##### PAGE EXCERPT
Collagen/fat injectable fillers, also called soft tissue augmentation, is done in order to correct wrinkles, depressions in the skin, and/or scarring. The procedure involves injecting a substance (collagen and/or fat) into the skin in order to plump or fill-up the area being treated. The result of the procedure is usually not permanent and touch-up injections may be needed every 3 to 12 months. For some, however, the collagen injections can stimulate the body's own production of collagen, lengthening the time necessary between follow-up injections.
What is injectable collagen?
Similar to collagen, a natural protein found in humans, injectable collagen is made from cows. This protein gives support and structure to skin, bones, ligaments, and other body parts. Collagen-related fillers from tissue donors or self-donated are generally utilized to treat wrinkles, scars, and facial lines.
What is injectable fat?
##########
▶ **WHAT YOU WILL DO**:
1) Repeat verbatim the stretch of the injectable fillers text from "Similar to collagen, a" through "and facial lines.".
2) Pick up the injectable fillers text where it stops and keep writing.
##### GIVEN DATA
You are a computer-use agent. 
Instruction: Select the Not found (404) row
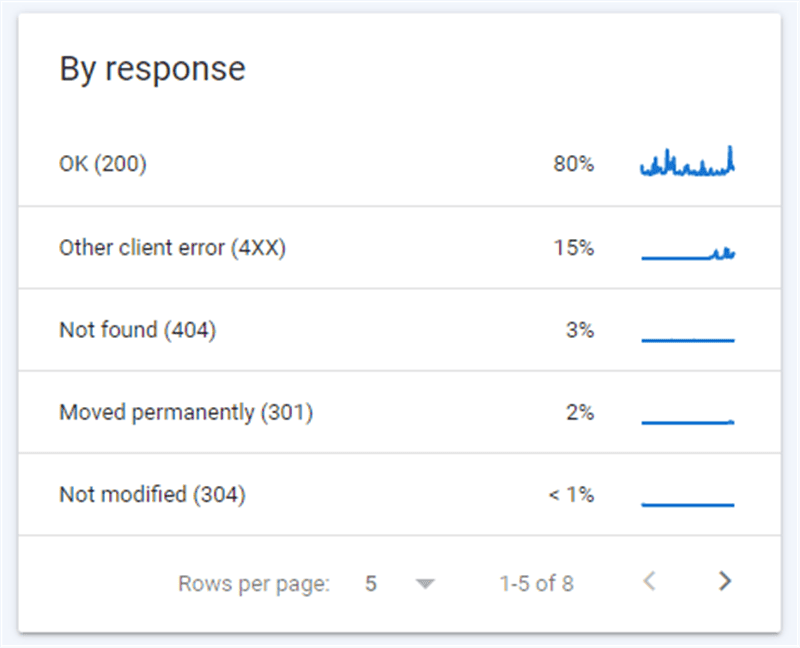click(x=137, y=330)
##########
▶ **ANSWERS IN ORDER**:
1)
Similar to collagen, a natural protein found in humans, injectable collagen is made from cows. This protein gives support and structure to skin, bones, ligaments, and other body parts. Collagen-related fillers from tissue donors or self-donated are generally utilized to treat wrinkles, scars, and facial lines.

2)
Injecting one's own fat to correct skin defects is called microlipoinjection. It includes the transfer or recycling of fat from one body area to another allowing the surgeon to recontour the skin. With a tiny needle, the fat is extracted and then reinjected into the selected site. This is often a favored treatment choice since it involves the use of one's own fat eliminating the risk of allergic reactions.
Possible complications associated with collagen treatments:
- Allergic collagen reactions - In order to avoid an allergic reaction, two skin tests are performed to determine if the patient is allergic to collagen.